MHCLG has opened a statutory consultation on the draft Regulations and guidance that would implement planning committee reforms under the Planning and Infrastructure Act 2025. Published on 26 March 2026, the consultation runs for four weeks and focuses on the technical detail and drafting of a national scheme of delegation, including which applications must be determined by officers and which may still be referred to committee, together with proposed limits on planning committee size. MHCLG’s stated aim is to have the reforms in place by the end of September.
The draft Regulations translate the earlier Tier A and Tier B model into a two-tier national scheme of delegation. Schedule 1 contains the “always delegated” category, with Regulation 4 requiring decisions on those applications to be made by officers. MHCLG describes this as covering householder development, minor residential and minor commercial development, as well as a range of technical and supplementary consents, including discharge of conditions, most non-phased reserved matters, lawful development certificates and non-material amendments. Schedule 2 contains applications that are presumed to be delegated but may be referred to committee where the relevant gateway is met. In broad terms, this includes other planning permission applications not falling within Schedule 1, reserved matters for phased development, variations of permissions, and special controls such as listed building and TPO consents. Crucially, where an authority has not made referral arrangements, or where the referral conditions are not met, the application must be determined by an officer.
The draft guidance is clear that referral to committee is intended to be exceptional rather than routine. It introduces a gatekeeper model under which both a nominated officer, expected to be the Chief Planning Officer or equivalent, and a nominated member, expected to be the committee chair or equivalent, must agree that a Schedule 2 case should be referred. If they do not agree, the application remains delegated. The guidance also anticipates that authorities may need triage arrangements if referral volumes become high, to avoid the reforms creating new sources of delay.
A Schedule 2 case can only be considered for referral where at least one statutory criterion is met. The first is that the application raises a significant planning matter having regard to the development plan and other material considerations. The second is that it raises an economic, social or environmental issue of significance to the local area. The most important practical aspect of the draft guidance is its steer on what is unlikely to amount to a significant planning matter.

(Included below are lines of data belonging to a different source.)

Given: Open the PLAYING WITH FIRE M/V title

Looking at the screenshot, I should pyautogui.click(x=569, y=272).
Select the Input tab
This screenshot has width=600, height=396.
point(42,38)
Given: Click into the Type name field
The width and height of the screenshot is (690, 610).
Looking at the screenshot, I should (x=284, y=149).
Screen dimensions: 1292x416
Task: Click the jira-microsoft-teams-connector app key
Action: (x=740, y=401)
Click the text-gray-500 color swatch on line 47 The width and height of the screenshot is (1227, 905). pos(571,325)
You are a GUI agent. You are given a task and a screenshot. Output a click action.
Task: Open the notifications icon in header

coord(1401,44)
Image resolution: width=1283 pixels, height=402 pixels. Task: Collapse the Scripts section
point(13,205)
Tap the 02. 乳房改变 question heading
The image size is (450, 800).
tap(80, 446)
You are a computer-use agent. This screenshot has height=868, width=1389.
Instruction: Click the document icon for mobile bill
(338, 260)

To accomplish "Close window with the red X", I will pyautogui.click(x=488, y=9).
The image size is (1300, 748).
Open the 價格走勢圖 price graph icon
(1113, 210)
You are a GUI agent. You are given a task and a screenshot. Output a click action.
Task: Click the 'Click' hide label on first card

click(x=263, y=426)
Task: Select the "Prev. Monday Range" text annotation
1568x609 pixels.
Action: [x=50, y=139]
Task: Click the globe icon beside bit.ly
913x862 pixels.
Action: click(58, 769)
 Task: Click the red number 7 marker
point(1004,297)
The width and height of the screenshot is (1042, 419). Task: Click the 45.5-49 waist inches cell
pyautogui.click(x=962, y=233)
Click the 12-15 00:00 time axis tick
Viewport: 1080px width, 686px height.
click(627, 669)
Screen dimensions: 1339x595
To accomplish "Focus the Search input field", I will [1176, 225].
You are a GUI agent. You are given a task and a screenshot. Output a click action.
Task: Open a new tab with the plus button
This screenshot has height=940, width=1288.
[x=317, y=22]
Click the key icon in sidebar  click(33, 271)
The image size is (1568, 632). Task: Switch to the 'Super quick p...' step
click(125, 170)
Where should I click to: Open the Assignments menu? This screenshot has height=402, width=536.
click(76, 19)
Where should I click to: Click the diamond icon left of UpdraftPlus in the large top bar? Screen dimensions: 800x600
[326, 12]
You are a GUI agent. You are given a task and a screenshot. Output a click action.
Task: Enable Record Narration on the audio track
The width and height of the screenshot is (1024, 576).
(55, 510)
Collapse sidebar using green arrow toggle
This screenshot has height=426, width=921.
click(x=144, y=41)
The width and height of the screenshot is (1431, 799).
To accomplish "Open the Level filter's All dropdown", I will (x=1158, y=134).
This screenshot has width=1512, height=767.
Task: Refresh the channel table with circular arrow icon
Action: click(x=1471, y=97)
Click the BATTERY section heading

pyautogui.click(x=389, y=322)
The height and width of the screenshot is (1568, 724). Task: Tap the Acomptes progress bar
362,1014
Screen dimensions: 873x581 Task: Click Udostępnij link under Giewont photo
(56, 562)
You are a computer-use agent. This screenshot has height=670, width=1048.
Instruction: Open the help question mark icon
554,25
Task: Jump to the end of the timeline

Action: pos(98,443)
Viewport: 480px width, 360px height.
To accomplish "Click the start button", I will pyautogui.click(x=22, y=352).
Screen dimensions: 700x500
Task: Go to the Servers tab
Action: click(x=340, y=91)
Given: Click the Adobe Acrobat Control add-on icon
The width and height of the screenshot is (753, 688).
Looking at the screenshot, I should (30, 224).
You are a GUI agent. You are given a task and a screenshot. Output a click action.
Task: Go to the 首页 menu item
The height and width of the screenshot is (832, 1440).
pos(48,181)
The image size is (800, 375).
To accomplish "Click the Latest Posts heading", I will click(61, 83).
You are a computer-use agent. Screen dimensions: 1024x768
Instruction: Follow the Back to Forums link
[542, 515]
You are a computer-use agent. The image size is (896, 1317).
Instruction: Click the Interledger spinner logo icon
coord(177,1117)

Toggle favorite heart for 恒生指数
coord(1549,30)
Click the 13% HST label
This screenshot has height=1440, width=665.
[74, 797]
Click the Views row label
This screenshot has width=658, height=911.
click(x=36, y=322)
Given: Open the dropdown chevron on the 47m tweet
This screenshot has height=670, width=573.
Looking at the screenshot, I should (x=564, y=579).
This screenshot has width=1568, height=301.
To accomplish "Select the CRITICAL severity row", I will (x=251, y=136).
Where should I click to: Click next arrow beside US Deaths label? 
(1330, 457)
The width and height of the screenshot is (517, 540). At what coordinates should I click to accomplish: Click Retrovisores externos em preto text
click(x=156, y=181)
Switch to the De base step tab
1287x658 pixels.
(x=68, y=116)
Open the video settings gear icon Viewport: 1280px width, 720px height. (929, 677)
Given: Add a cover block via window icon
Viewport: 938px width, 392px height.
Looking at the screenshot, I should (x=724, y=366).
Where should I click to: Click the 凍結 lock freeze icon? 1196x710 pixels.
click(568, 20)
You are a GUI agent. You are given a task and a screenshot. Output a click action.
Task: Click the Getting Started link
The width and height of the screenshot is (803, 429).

It says that applications which broadly comply with a detailed site allocation, other relevant local or neighbourhood plan policies, and national decision-making policy in the NPPF are unlikely to meet that threshold unless new material considerations are raised. It also says that where a specific issue, such as highways or flood risk, was initially raised by a statutory consultee but has been resolved through amendments so that the consultee is satisfied, that issue is unlikely to justify committee referral unless the nominated officer has compelling reasons to take a different view.
That is a clear direction of travel. Plan-compliant schemes are expected to remain delegated, and the committee route is framed as an exception rather than the default. Where there is no significant planning matter under the first criterion, referral would need to be justified under the second criterion by reference to a significant local economic, social or environmental issue. The draft guidance gives examples such as outline permission for a large multi-phase residential development allocated in the local plan, the change of use of a community shop in a rural area, or works affecting a notable listed building in a town centre. The practical effect is that broader public interest or local significance arguments are intended to be channelled through this second criterion, rather than operating as a general committee catch-all.
The consultation package also includes several other notable points. Regulation 6 deals with linked-person applications, including applications made by the authority, members, officers or controlled entities. These may be referred to committee without applying the Regulation 5 gateway, reflecting the transparency and propriety issues that can arise in those cases. Regulation 7 would cap committees or sub-committees discharging Schedule 2 functions at 13 members. The consultation also flags a specific distinction on reserved matters: most reserved matters would fall within the always delegated category, but reserved matters for large, multi-phase developments are proposed to sit within Schedule 2, recognising that individual phases can be substantial in their own right.
If taken forward broadly as drafted, the practical shift is less about committee versus officer decision-making in the abstract, and more about where decision risk is managed. For applicants, the plan-led case becomes even more central. Alignment with allocations, clear policy compliance and early resolution of material considerations will all matter, because the guidance explicitly discourages “significance” arguments for allocated or otherwise plan-compliant schemes. Technical risk management will also become more important. Where consultee objections are resolved through amendments, the guidance suggests that this should reduce, rather than increase, the likelihood of committee referral. For genuinely locally significant proposals, the emphasis will shift to articulating the second criterion clearly by explaining the local economic, social or environmental significance of the proposal and why committee scrutiny is warranted on that basis.